『短歌研究』2024年7月号
①川に手をさらして両目を瞑るようひとの育った土地へゆくのは 湯島はじめ 「あなた」の育った故郷を訪ねることを喩を通して詠う。能動性と受動性が巧みに詠い分けられている。「さらして」「瞑る」の言葉選びがいい。比喩なのだが、映像性もあり身体感覚も感じる。
②いつか痛みを花に喩えて言うときの声まで百合のように裂けつつ 穴根蛇にひき 自分の痛みを言葉にする時は花に喩えて言う、その時声は百合が咲く時に花弁が裂けるように、裂けるのだ。痛みを言いながら底に官能性を感じる。下句の喩が感覚を横断していて魅力的だ。
③わかっている、という横顔作りつつ耳の中では産毛逆立つ 石田犀 わかっているのは音楽のことか、それとも二人の関係性か。まだ主体にとって未知なことがあり、それを知ろうと耳をそばだてる。これから音楽が始まるという場面も背景にした緊張感のある一首だ。
④毎日が誰かの忌日 常識の範疇で済むような祈りを 星野珠青 有名人の忌日であれば「〇〇忌」などと呼ばれて偲ばれるが、特に名も無い人も入れれば毎日は誰かの忌日だ。日常生活をちょっと外した視点で見ている。

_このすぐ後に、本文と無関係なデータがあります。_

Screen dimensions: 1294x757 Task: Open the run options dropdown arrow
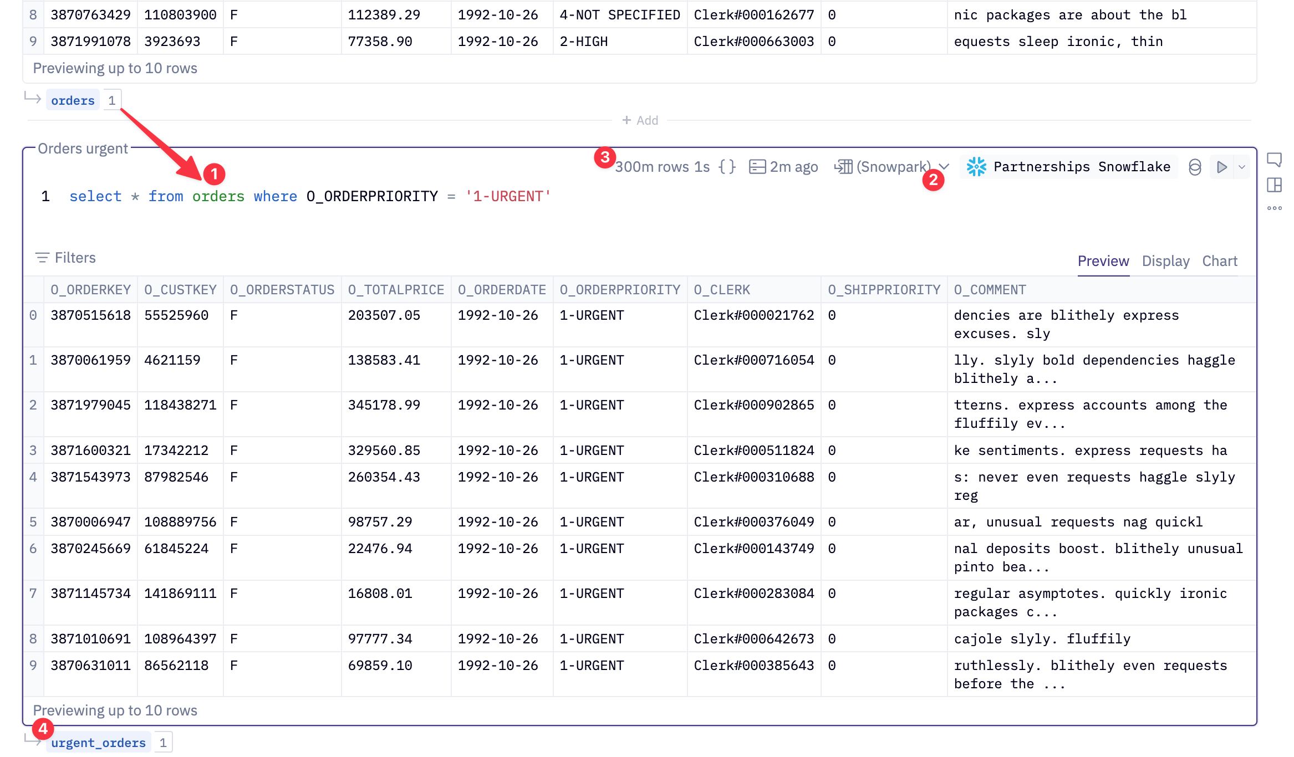click(x=1242, y=167)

そこに大仰にならない祈りを添えるのだ。
⑤ときどきは不時着をしてそのままの自分の船を見に行くような 杜崎ひらく 不時着をした船、という表現で宇宙船を思い浮かべた。少しレトロなSFのような場面。心象風景の砂漠に不時着したままの宇宙船。そんな船のみが拠り所なのだ。結句の言い差しに情感がある。
⑥論破される側だ一生でもせめてこの人権は使い切りたい 遠藤健人 二句が句割れでしかも二句切れ。自分を論破される側の人間と規定して、でも自分にも思うところがあると詠う。人権という堅い言葉と、使い切りたいという表現に意表を突かれる。感傷の無さが魅力。